Why traditional approaches to getting us to eat well and move more have little effect

So, we all know we should eat well and exercise in order to be healthy – so why don’t we do it?  The majority of us are gaining weight, eating too many foods high in fat, salt and sugar and not eating enough nutritious foods, including fruits and vegetables and fibrous foods. On top of this, we don’t move enough these days either, the reasons for this are many and we won’t bore you with them because we all know what they are!

Information and health campaigns from governments and health organisations appear to be having a very limited impact and aren’t halting this trend, so why is this?

For most of us, the way we make food decisions is less about the information about the food itself, more around what it looks like, how good it smells, how it is described and whether it gets us salivating to taste it. Even if a food was labelled ‘this product is full of fat and sugar and bad for your health’ it would not change our behaviour. This is due to four main reasons:

  1. As humans we don’t like being told what to do by others
  2. Most of us don’t have the willpower to resist
  3. Usually nothing looks as tasty and tempting as the high fat, sugar and salt option, and nothing else is described in a way that makes us want to choose an alternative
  4. Changing one factor about food environments in isolation does not work

Therefore, the idea that behaviour will change by providing more information is fundamentally flawed.

It’s important to know your behaviour change audience.  Think about your customers in three groups…

The audience diamond showing the majority of customers are passive.

Proactive At one end of the scale we have the Proactive audience who are already aware of and care about their health and actively seek out opportunities to be healthy by eating well and exercising.  Traditional health campaigns are likely to be noticed most by this audience, but since they already make good choices they aren’t really the target audience.

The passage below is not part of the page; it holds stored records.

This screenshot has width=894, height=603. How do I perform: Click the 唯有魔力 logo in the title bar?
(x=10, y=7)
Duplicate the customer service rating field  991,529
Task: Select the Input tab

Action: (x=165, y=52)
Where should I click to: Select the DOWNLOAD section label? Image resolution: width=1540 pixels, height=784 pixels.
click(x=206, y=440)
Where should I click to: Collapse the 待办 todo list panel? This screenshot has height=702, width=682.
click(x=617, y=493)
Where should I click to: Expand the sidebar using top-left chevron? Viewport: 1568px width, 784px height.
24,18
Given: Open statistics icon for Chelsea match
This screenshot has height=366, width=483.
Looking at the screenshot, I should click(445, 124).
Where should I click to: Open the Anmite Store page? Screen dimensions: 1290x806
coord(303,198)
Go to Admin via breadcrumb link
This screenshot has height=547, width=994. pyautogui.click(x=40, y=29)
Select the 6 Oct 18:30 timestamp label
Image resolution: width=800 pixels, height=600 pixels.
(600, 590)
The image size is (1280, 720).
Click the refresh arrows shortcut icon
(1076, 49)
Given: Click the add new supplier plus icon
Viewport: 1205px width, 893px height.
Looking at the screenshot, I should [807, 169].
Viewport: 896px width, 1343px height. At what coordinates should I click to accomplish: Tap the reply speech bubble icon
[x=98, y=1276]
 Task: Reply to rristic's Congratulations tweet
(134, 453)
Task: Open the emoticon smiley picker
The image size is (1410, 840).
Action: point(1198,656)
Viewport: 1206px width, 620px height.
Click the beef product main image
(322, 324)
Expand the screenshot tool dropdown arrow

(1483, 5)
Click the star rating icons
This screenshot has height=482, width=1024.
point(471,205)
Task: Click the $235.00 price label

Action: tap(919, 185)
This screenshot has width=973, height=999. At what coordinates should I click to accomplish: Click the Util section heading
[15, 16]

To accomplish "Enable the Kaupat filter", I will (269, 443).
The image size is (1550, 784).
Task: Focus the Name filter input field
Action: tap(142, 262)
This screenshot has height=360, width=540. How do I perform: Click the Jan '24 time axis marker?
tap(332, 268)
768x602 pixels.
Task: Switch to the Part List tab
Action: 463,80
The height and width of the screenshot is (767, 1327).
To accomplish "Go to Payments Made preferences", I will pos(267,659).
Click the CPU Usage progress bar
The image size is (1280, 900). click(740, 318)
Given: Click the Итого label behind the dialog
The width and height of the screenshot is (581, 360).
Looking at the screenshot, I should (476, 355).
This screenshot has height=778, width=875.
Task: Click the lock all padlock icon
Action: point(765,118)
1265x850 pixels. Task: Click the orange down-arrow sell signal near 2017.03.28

Disinterested At the other end of the scale we have the Disinterested audience who do see health information, but think ‘Pahh!  You know what, life’s too short, I am going to die sometime anyway!’  In truth we all know people like this, be they friends or family or we have overheard others. This audience often live in the here and now and eat what they want, when they want and as often as they want, punctuated with multiple high fat, salty, sugary snacks throughout the day. In some cases they may not even be visibly overweight but are highly nutritionally deficient, which shows few outward signs. Historically this is the target audience for most health campaigns, and they are the least likely to take notice of the information they contain.  In fact, they may be more likely to feel like they are being pushed and become even more stubborn in their behaviours and less likely to change.

Passive However, most of us fall somewhere in the middle and form part of the Passive audience. If healthier opportunities are the easy option, are attractive and we don’t meet barriers, then we will be more likely to make that choice.  We aren’t necessarily motivated by ‘health’ messages, and instead by a whole range of different things including convenience, taste, ease, cost, what friends are doing, keeping family happy, fun, branding and so on.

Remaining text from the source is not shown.